Beijing activists drive home the message in homophobia protest
THREE Chinese men have launched a protest campaign against homophobia, sending bright red lorries with slogans denouncing homosexual “conversion therapy” through major cities in China.
Artist Wu Qiong said the protest was inspired by the 2017 film Three Billboards Outside Ebbing, Missouri in which a woman uses billboards to draw attention to her daughter’s murder.
The three lorries – the brainchild of Mr Wu, Lin He, a gay policeman and Zheng Hongbin, an art curator – are protesting against “treatment” clinics that claim to turn people hetrosexual. It also aims to build awareness with China’s 1.4billion people that “homosexuality is not a disease,” said Mr Wu, who is straight.
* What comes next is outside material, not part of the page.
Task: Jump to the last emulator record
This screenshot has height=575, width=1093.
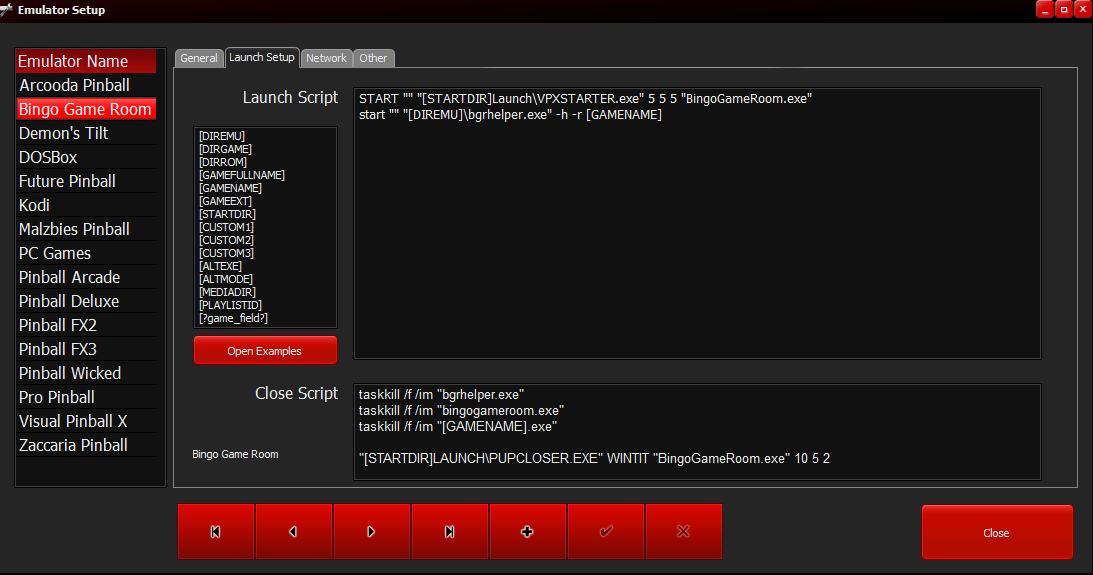Action: (450, 532)
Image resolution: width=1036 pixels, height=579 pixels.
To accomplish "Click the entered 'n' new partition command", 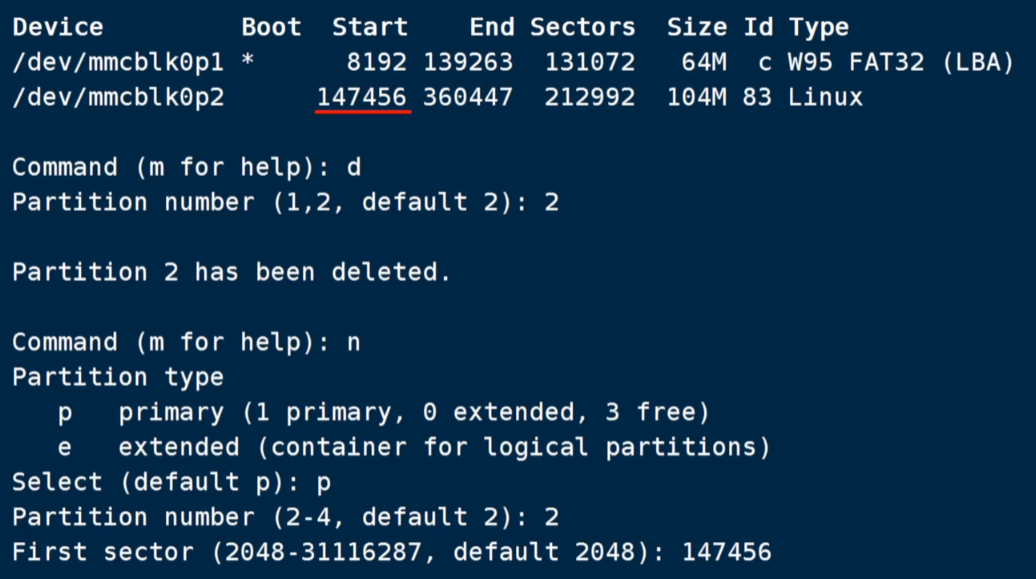I will 353,342.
Being gay is not a crime in China, but Mr Wu and rights experts say there remains a lack of public understanding. Part of that stems from inconsistent official terminology – in 2001, the Chinese Society of Psychiatry removed homosexuality from a list of mental disorders, though vague references remain to “sexual orientation disorder”.
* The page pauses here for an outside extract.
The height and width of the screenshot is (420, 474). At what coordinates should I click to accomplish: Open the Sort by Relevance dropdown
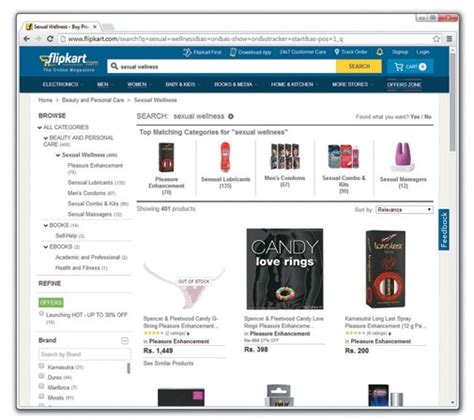404,209
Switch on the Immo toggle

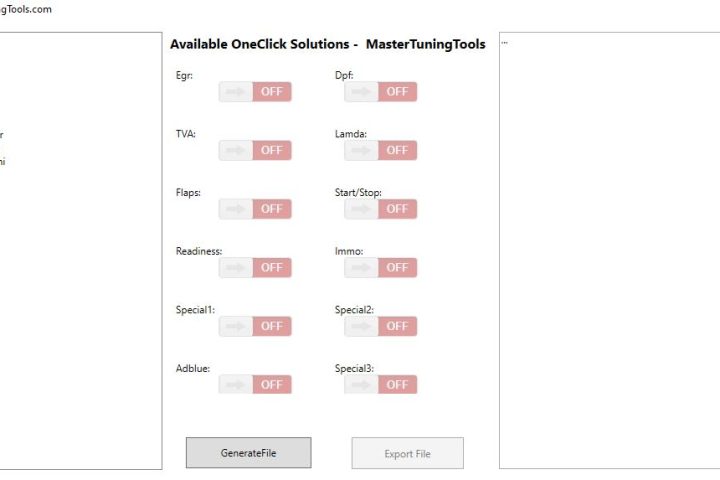381,267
Many public hospitals and private clinics in China offer “conversion” treatments, which can include arbitrary confinement, forced medication and even electroshock therapy, according to Human Rights Watch, an advocacy group, which has called on Beijing to ban the practices. The crowdfunded lorry campaign is making stops at these “treatment” centres; Mr Wu estimates there are roughly 100 in the country. They started rolling around the streets of Shanghai and will visit seven cities, including Beijing.
One lorry carries the slogan: “To cure a ‘disease’ that does not exist?” A second says: “The diagnostic criteria for mental disorders in China still retain ‘sexual orientation disorder.’” And a third says: “It’s been 19 years, why?” referring to the 2001 change that the activists feel need to be clarified.
Social attitudes in China are slowly shifting and conversion “cures” are in- creasingly recognised as a sham – a court in 2017 ordered a psychiatric hospital to compensate a gay man forced to undergo such therapy.
But China does not have a law protecting individuals from discrimination due to sexual orientation or gender identity, says Human Rights Watch.
So far, the lorries have toured unopposed, and the project’s social media account, followed by nine million people, has escaped censorship; Chinese state media have even covered the project. “We are not breaking the law. It’s just three trucks driving on the road,” said Mr Zheng, 32, who is heterosexual.